RECORDS PROVIDED section start

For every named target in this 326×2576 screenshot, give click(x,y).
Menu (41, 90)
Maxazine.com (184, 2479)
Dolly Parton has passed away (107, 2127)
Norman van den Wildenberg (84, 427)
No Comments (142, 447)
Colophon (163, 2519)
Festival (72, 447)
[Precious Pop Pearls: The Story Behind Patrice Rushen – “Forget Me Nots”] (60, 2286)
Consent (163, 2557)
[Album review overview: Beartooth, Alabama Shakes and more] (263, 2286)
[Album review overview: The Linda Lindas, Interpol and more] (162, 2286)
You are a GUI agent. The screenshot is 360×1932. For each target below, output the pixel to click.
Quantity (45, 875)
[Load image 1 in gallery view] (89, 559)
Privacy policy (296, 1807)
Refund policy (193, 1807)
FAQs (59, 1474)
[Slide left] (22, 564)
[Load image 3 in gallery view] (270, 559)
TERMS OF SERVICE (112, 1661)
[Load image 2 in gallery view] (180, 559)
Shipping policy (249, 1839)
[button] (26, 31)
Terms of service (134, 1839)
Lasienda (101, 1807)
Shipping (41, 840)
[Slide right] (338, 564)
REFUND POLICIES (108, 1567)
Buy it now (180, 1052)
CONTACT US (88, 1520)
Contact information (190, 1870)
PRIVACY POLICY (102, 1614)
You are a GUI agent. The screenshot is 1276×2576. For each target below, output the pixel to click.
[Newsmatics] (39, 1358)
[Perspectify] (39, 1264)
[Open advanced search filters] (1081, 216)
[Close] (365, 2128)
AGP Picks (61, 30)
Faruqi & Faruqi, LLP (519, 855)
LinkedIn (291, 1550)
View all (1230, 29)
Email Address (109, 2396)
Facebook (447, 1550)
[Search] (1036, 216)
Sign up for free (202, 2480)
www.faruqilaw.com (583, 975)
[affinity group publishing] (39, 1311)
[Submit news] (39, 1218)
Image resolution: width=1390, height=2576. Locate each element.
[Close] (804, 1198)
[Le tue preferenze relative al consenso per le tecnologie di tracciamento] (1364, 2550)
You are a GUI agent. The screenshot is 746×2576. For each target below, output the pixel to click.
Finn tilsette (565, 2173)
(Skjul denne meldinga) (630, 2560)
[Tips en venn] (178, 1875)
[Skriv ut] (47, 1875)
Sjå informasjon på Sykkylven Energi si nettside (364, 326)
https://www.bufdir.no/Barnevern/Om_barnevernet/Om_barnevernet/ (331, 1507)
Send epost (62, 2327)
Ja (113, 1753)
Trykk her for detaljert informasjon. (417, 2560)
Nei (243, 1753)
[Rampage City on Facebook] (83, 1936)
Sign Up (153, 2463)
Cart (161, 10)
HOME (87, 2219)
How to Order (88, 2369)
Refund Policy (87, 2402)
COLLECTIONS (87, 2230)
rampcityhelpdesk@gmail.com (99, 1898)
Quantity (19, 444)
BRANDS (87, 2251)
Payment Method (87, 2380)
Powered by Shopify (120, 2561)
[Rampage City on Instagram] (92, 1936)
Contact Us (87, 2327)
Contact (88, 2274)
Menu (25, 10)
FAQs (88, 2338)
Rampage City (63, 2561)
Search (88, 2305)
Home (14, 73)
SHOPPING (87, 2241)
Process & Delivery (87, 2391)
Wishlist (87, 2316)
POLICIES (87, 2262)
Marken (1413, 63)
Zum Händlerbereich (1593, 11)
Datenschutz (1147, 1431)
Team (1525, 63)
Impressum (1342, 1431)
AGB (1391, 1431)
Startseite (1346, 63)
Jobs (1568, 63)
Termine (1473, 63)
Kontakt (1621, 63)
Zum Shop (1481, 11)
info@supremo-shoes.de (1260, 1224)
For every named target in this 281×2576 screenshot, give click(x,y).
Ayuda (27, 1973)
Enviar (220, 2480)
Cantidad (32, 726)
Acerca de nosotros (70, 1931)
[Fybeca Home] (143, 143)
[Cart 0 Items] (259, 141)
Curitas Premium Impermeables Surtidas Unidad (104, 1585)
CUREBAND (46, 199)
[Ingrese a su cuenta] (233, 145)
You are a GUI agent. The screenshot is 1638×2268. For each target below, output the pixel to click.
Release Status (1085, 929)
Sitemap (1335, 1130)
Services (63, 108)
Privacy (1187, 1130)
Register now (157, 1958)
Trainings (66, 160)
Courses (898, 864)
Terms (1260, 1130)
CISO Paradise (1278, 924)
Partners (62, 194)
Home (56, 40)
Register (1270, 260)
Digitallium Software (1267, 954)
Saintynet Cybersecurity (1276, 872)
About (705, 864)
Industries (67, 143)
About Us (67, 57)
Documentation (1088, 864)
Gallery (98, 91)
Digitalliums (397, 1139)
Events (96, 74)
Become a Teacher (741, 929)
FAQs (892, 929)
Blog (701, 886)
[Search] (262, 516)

RECORDS PROVIDED section end

> _PROBLEM TO SOLVE_
Your answer should be one number, the count of lines in the entries holding the string "informasjon".

> _THE ANSWER_
2